* THE PROBLEM: Retype every line of the data, keeping each word exactly.

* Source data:
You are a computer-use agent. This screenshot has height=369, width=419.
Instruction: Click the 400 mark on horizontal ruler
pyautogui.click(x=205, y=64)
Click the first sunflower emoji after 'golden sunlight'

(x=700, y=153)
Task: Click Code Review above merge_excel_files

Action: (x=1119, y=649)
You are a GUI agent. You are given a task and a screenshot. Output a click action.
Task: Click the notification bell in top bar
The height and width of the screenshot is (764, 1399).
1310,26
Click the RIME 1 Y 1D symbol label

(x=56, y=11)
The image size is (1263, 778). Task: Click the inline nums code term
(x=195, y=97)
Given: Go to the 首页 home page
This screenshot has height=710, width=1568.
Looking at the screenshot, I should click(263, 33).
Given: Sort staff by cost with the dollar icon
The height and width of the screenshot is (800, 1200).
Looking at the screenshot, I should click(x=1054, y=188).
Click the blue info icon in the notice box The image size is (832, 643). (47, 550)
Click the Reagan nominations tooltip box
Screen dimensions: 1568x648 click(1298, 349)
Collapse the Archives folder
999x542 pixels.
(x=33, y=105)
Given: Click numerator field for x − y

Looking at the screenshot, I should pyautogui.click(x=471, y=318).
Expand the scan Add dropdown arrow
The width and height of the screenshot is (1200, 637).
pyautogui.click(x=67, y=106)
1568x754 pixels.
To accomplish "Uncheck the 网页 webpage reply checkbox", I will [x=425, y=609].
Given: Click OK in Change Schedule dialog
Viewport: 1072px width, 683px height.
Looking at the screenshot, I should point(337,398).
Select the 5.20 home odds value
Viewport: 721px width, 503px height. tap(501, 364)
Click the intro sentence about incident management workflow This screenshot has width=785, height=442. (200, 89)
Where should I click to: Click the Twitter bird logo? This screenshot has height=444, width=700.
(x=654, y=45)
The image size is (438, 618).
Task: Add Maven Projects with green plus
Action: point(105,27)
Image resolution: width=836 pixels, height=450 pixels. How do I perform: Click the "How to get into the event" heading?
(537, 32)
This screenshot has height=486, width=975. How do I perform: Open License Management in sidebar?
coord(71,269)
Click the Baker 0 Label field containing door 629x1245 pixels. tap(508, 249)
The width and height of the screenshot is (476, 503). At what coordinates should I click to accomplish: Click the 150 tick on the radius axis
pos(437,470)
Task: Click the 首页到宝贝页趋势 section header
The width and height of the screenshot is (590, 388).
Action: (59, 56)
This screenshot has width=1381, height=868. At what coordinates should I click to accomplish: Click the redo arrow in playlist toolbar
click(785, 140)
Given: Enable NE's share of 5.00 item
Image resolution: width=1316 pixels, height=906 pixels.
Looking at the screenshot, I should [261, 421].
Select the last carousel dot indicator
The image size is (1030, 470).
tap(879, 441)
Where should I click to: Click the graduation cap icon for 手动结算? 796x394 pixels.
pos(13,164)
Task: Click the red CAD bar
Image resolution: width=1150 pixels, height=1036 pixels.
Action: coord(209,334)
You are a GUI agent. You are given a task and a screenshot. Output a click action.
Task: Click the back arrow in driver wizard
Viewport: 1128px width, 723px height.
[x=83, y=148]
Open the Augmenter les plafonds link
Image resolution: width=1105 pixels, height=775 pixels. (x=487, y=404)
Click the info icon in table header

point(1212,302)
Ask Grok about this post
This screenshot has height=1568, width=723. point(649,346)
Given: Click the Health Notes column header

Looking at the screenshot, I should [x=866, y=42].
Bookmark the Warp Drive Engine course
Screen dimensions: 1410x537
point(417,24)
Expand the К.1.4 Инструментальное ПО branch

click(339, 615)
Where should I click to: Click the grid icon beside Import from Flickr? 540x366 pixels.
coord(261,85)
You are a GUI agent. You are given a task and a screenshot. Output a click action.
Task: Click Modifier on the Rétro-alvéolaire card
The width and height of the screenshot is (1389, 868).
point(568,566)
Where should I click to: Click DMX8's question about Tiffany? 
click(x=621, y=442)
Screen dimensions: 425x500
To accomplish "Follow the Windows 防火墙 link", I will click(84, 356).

* COMPLETED EXERCISE:
You are a computer-use agent. This screenshot has height=369, width=419.
Instruction: Click the 400 mark on horizontal ruler
pyautogui.click(x=205, y=64)
Click the first sunflower emoji after 'golden sunlight'

(x=700, y=153)
Task: Click Code Review above merge_excel_files

Action: (x=1119, y=649)
You are a GUI agent. You are given a task and a screenshot. Output a click action.
Task: Click the notification bell in top bar
The height and width of the screenshot is (764, 1399).
1310,26
Click the RIME 1 Y 1D symbol label

(x=56, y=11)
The image size is (1263, 778). Task: Click the inline nums code term
(x=195, y=97)
Given: Go to the 首页 home page
This screenshot has height=710, width=1568.
Looking at the screenshot, I should click(263, 33).
Given: Sort staff by cost with the dollar icon
The height and width of the screenshot is (800, 1200).
Looking at the screenshot, I should click(x=1054, y=188).
Click the blue info icon in the notice box The image size is (832, 643). (47, 550)
Click the Reagan nominations tooltip box
Screen dimensions: 1568x648 click(1298, 349)
Collapse the Archives folder
999x542 pixels.
(x=33, y=105)
Given: Click numerator field for x − y

Looking at the screenshot, I should pyautogui.click(x=471, y=318).
Expand the scan Add dropdown arrow
The width and height of the screenshot is (1200, 637).
pyautogui.click(x=67, y=106)
1568x754 pixels.
To accomplish "Uncheck the 网页 webpage reply checkbox", I will [x=425, y=609].
Given: Click OK in Change Schedule dialog
Viewport: 1072px width, 683px height.
Looking at the screenshot, I should point(337,398).
Select the 5.20 home odds value
Viewport: 721px width, 503px height. tap(501, 364)
Click the intro sentence about incident management workflow This screenshot has width=785, height=442. (200, 89)
Where should I click to: Click the Twitter bird logo? This screenshot has height=444, width=700.
(x=654, y=45)
The image size is (438, 618).
Task: Add Maven Projects with green plus
Action: point(105,27)
Image resolution: width=836 pixels, height=450 pixels. How do I perform: Click the "How to get into the event" heading?
(537, 32)
This screenshot has height=486, width=975. How do I perform: Open License Management in sidebar?
coord(71,269)
Click the Baker 0 Label field containing door 629x1245 pixels. tap(508, 249)
The width and height of the screenshot is (476, 503). At what coordinates should I click to accomplish: Click the 150 tick on the radius axis
pos(437,470)
Task: Click the 首页到宝贝页趋势 section header
The width and height of the screenshot is (590, 388).
Action: (59, 56)
This screenshot has width=1381, height=868. At what coordinates should I click to accomplish: Click the redo arrow in playlist toolbar
click(785, 140)
Given: Enable NE's share of 5.00 item
Image resolution: width=1316 pixels, height=906 pixels.
Looking at the screenshot, I should [261, 421].
Select the last carousel dot indicator
The image size is (1030, 470).
tap(879, 441)
Where should I click to: Click the graduation cap icon for 手动结算? 796x394 pixels.
pos(13,164)
Task: Click the red CAD bar
Image resolution: width=1150 pixels, height=1036 pixels.
Action: coord(209,334)
You are a GUI agent. You are given a task and a screenshot. Output a click action.
Task: Click the back arrow in driver wizard
Viewport: 1128px width, 723px height.
[x=83, y=148]
Open the Augmenter les plafonds link
Image resolution: width=1105 pixels, height=775 pixels. (x=487, y=404)
Click the info icon in table header

point(1212,302)
Ask Grok about this post
This screenshot has height=1568, width=723. point(649,346)
Given: Click the Health Notes column header

Looking at the screenshot, I should [x=866, y=42].
Bookmark the Warp Drive Engine course
Screen dimensions: 1410x537
point(417,24)
Expand the К.1.4 Инструментальное ПО branch

click(339, 615)
Where should I click to: Click the grid icon beside Import from Flickr? 540x366 pixels.
coord(261,85)
You are a GUI agent. You are given a task and a screenshot. Output a click action.
Task: Click Modifier on the Rétro-alvéolaire card
The width and height of the screenshot is (1389, 868).
point(568,566)
Where should I click to: Click DMX8's question about Tiffany? 
click(x=621, y=442)
Screen dimensions: 425x500
To accomplish "Follow the Windows 防火墙 link", I will click(84, 356).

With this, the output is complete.